** Opening Quoted passage block **

Let $X$ Hilbert space and $U \subset X$ convex closed. Then we can define the projection operator on $U$ $P \colon X \to X$ such that $P x \in U$ is the orthogonal projection of $x \in X$. Moreover $P$ is a self-adjoint nilpotent operator.
Now define $Q=I-P$ so that $Qx$ is the orthogonal complement of $Px$. Now by the fact that $P$ is a self-adjoint nilpotent operator we also have that $Q$ is a self-adjoint nilpotent operator.
Now every self-adjoint nilpotent operators are projection operators, is it correct? Then if this is true $Q$ is a projection operator on some set $Y$. Is it true that $Y=\overline{ U^C}$?
Best Answer
In case $U$ is a closed subspace, and P is the orthogonal projection onto $U,$ then $(I - P)$ is the orthogonal projection onto the orthogonal complement of $U$ (which is closed, if this is how the question was about.)
I guess, what you mean by "orthogonal projection" onto a closed convex set $U$ is the mapping which to every $x \in X$ assigns the unique $u \in U$ with $\lVert x - u \rVert = \inf_{v \in U}\lVert x - v \rVert$ - note however, that this mapping needs not be linear! For a simple example consider $X = \mathbb{R}^2$ and $U = [-1,1] \times \{0\}.$

** Closing Quoted passage block **
** Opening Collected material block **

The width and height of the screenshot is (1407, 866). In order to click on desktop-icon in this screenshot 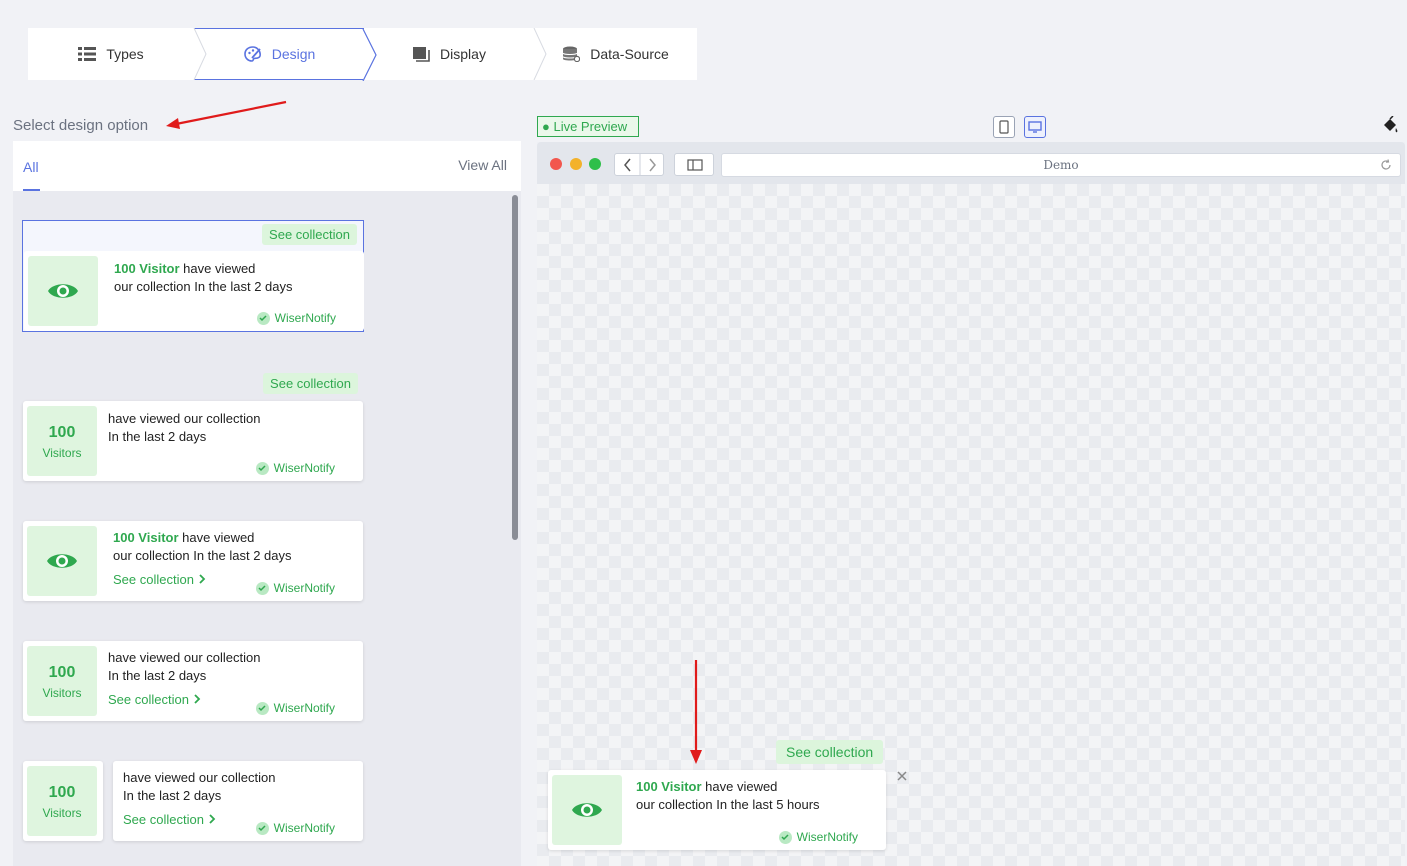, I will do `click(1035, 127)`.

** Closing Collected material block **

**Problems to solve:**
1 – In the projections thread, what does the answer say $(I - P)$ is when $U$ is a closed subspace and $P$ is the orthogonal projection onto $U$?
2 – Revise the stretch of the projections thread from "Let $X$ Hilbert" through "question was about.)", replacing "nilpotent" with "idempotent".

**Answers in order:**
1 – It is the orthogonal projection onto the orthogonal complement of $U$.

2 –
Let $X$ Hilbert space and $U \subset X$ convex closed. Then we can define the projection operator on $U$ $P \colon X \to X$ such that $P x \in U$ is the orthogonal projection of $x \in X$. Moreover $P$ is a self-adjoint idempotent operator.
Now define $Q=I-P$ so that $Qx$ is the orthogonal complement of $Px$. Now by the fact that $P$ is a self-adjoint idempotent operator we also have that $Q$ is a self-adjoint idempotent operator.
Now every self-adjoint idempotent operators are projection operators, is it correct? Then if this is true $Q$ is a projection operator on some set $Y$. Is it true that $Y=\overline{ U^C}$?
Best Answer
In case $U$ is a closed subspace, and P is the orthogonal projection onto $U,$ then $(I - P)$ is the orthogonal projection onto the orthogonal complement of $U$ (which is closed, if this is how the question was about.)